Stored items:

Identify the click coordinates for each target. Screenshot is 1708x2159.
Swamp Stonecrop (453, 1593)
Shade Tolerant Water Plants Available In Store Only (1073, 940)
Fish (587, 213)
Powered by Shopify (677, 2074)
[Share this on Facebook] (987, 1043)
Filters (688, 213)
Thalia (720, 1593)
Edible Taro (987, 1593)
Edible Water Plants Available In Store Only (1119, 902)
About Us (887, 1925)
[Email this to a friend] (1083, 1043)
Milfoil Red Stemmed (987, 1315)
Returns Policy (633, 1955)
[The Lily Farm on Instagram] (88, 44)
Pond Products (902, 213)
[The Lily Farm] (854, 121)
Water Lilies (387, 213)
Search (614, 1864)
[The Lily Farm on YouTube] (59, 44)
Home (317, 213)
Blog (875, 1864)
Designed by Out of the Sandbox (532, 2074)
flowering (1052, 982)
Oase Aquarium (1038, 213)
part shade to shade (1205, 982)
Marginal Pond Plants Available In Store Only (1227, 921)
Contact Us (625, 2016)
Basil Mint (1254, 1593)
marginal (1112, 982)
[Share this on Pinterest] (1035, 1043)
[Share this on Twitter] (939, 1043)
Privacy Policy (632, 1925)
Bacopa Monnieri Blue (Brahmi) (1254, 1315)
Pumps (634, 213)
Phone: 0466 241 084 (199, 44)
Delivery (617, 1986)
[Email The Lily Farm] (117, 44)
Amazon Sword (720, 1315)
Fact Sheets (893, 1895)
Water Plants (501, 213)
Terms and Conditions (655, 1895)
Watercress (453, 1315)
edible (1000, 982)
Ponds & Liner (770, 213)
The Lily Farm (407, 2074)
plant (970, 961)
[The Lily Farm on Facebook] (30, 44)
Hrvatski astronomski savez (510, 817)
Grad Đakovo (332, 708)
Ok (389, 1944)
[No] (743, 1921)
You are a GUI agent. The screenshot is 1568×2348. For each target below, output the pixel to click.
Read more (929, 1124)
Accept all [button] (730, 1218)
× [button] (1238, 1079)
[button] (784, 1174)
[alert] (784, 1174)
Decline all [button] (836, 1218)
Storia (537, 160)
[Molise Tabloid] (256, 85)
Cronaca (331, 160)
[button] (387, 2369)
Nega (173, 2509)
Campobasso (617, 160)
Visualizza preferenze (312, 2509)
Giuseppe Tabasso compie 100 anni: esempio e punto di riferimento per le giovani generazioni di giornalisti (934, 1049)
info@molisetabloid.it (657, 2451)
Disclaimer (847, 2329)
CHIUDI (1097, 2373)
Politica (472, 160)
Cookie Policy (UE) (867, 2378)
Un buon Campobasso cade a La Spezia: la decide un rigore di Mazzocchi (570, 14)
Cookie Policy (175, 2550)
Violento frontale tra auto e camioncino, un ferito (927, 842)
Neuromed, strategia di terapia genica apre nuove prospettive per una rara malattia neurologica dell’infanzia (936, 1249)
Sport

→ **EXERCISE PROMPT**
All of the data above should be reproduced exactly, with nothing missing.

→ **RESPONSE TO THE EXERCISE**
Identify the click coordinates for each target. Screenshot is 1708x2159.
Swamp Stonecrop (453, 1593)
Shade Tolerant Water Plants Available In Store Only (1073, 940)
Fish (587, 213)
Powered by Shopify (677, 2074)
[Share this on Facebook] (987, 1043)
Filters (688, 213)
Thalia (720, 1593)
Edible Taro (987, 1593)
Edible Water Plants Available In Store Only (1119, 902)
About Us (887, 1925)
[Email this to a friend] (1083, 1043)
Milfoil Red Stemmed (987, 1315)
Returns Policy (633, 1955)
[The Lily Farm on Instagram] (88, 44)
Pond Products (902, 213)
[The Lily Farm] (854, 121)
Water Lilies (387, 213)
Search (614, 1864)
[The Lily Farm on YouTube] (59, 44)
Home (317, 213)
Blog (875, 1864)
Designed by Out of the Sandbox (532, 2074)
flowering (1052, 982)
Oase Aquarium (1038, 213)
part shade to shade (1205, 982)
Marginal Pond Plants Available In Store Only (1227, 921)
Contact Us (625, 2016)
Basil Mint (1254, 1593)
marginal (1112, 982)
[Share this on Pinterest] (1035, 1043)
[Share this on Twitter] (939, 1043)
Privacy Policy (632, 1925)
Bacopa Monnieri Blue (Brahmi) (1254, 1315)
Pumps (634, 213)
Phone: 0466 241 084 (199, 44)
Delivery (617, 1986)
[Email The Lily Farm] (117, 44)
Amazon Sword (720, 1315)
Fact Sheets (893, 1895)
Water Plants (501, 213)
Terms and Conditions (655, 1895)
Watercress (453, 1315)
edible (1000, 982)
Ponds & Liner (770, 213)
The Lily Farm (407, 2074)
plant (970, 961)
[The Lily Farm on Facebook] (30, 44)
Hrvatski astronomski savez (510, 817)
Grad Đakovo (332, 708)
Ok (389, 1944)
[No] (743, 1921)
You are a GUI agent. The screenshot is 1568×2348. For each target below, output the pixel to click.
Read more (929, 1124)
Accept all [button] (730, 1218)
× [button] (1238, 1079)
[button] (784, 1174)
[alert] (784, 1174)
Decline all [button] (836, 1218)
Storia (537, 160)
[Molise Tabloid] (256, 85)
Cronaca (331, 160)
[button] (387, 2369)
Nega (173, 2509)
Campobasso (617, 160)
Visualizza preferenze (312, 2509)
Giuseppe Tabasso compie 100 anni: esempio e punto di riferimento per le giovani generazioni di giornalisti (934, 1049)
info@molisetabloid.it (657, 2451)
Disclaimer (847, 2329)
CHIUDI (1097, 2373)
Politica (472, 160)
Cookie Policy (UE) (867, 2378)
Un buon Campobasso cade a La Spezia: la decide un rigore di Mazzocchi (570, 14)
Cookie Policy (175, 2550)
Violento frontale tra auto e camioncino, un ferito (927, 842)
Neuromed, strategia di terapia genica apre nuove prospettive per una rara malattia neurologica dell’infanzia (936, 1249)
Sport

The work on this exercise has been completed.